"doesn't sound to me like he reacted that badly if it only bothered him for a few days."
Does each person react the same?And have you read what his reactions were in those following days? The reason why he only reacts for a short while is because a few days later he is trying to avoid being killed. You can't argue motivations or reactions unless you've read the book.
had to kill the men?
or chose to kill the men?
Again, you're questioning motivations and actions without having read the book. You do not know the setup -- where are the men? How many of them are there? How long does the main character have to save her?
The main character shoots the men because otherwise they will shoot him. He can't get to them beforehand. He cannot disarm them. They know he is coming, and they know why.
"they may die because of his efforts to save the child, but that's something quite different."
No, they do die because of his efforts to save the child.
Craig Hocker wrote:
I am not offended, just puzzled that you are setting up one of the severest tests for someone who believes in the values Aikido promotes, yet have no interest in exploring that dilemma this puts on your protagonist.

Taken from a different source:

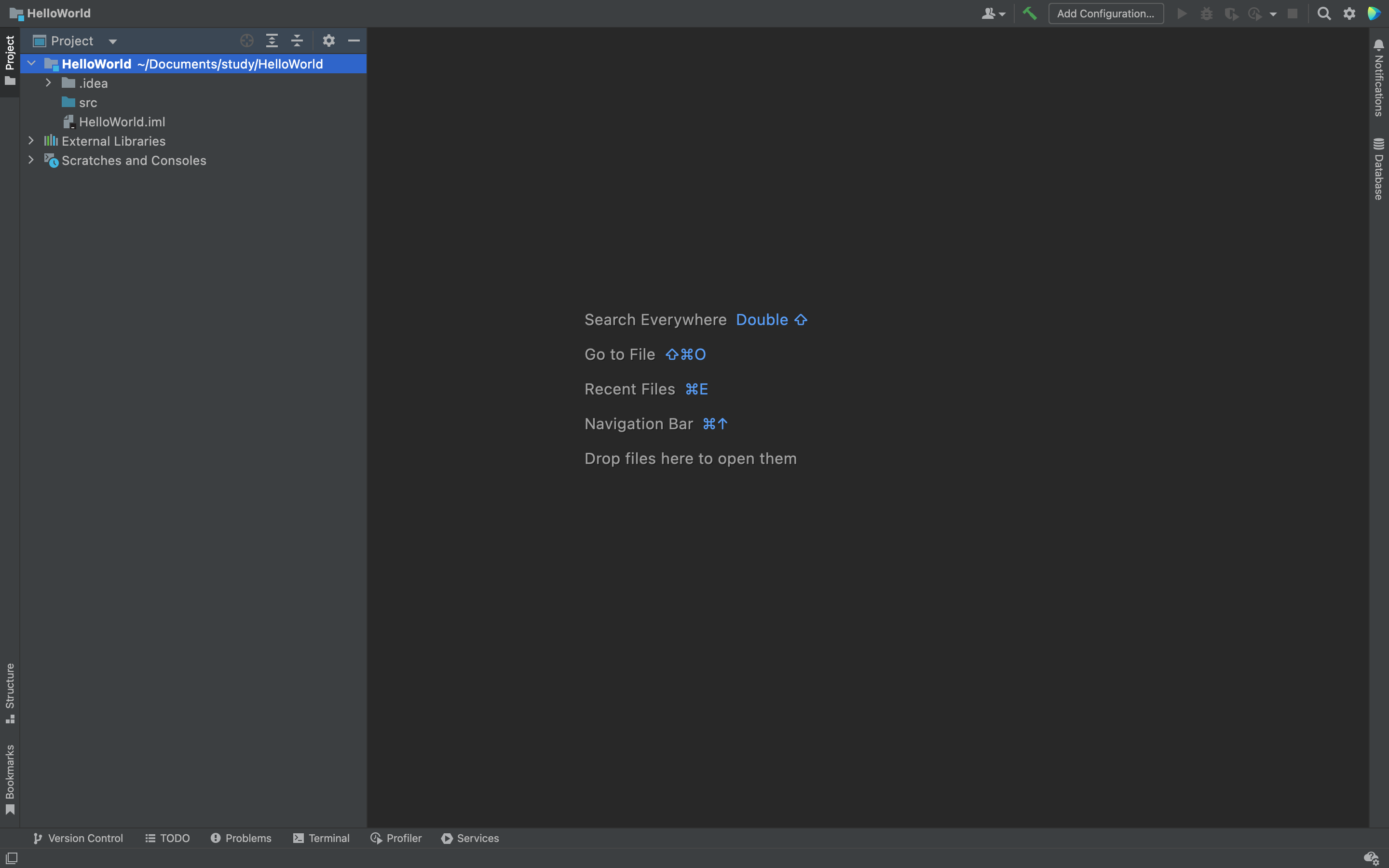The width and height of the screenshot is (1389, 868).
Task: Hide the Project panel with minus icon
Action: [354, 41]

Hence my suggestion you drop in something more generic since you are simply looking for a generic plot device that many martial arts would fit.
You raise an excellent point, Craig. (values versus actions). So, bearing in mind I know nothing of martial arts, my question is: would other martial arts not have the same values? Also, one of the major themes in the book is how the main character tries to avoid the conflict, but keeps on being sucked into it, not through his own doings. If he had a generic form of training, perhaps he would not be so keen to avoid fighting?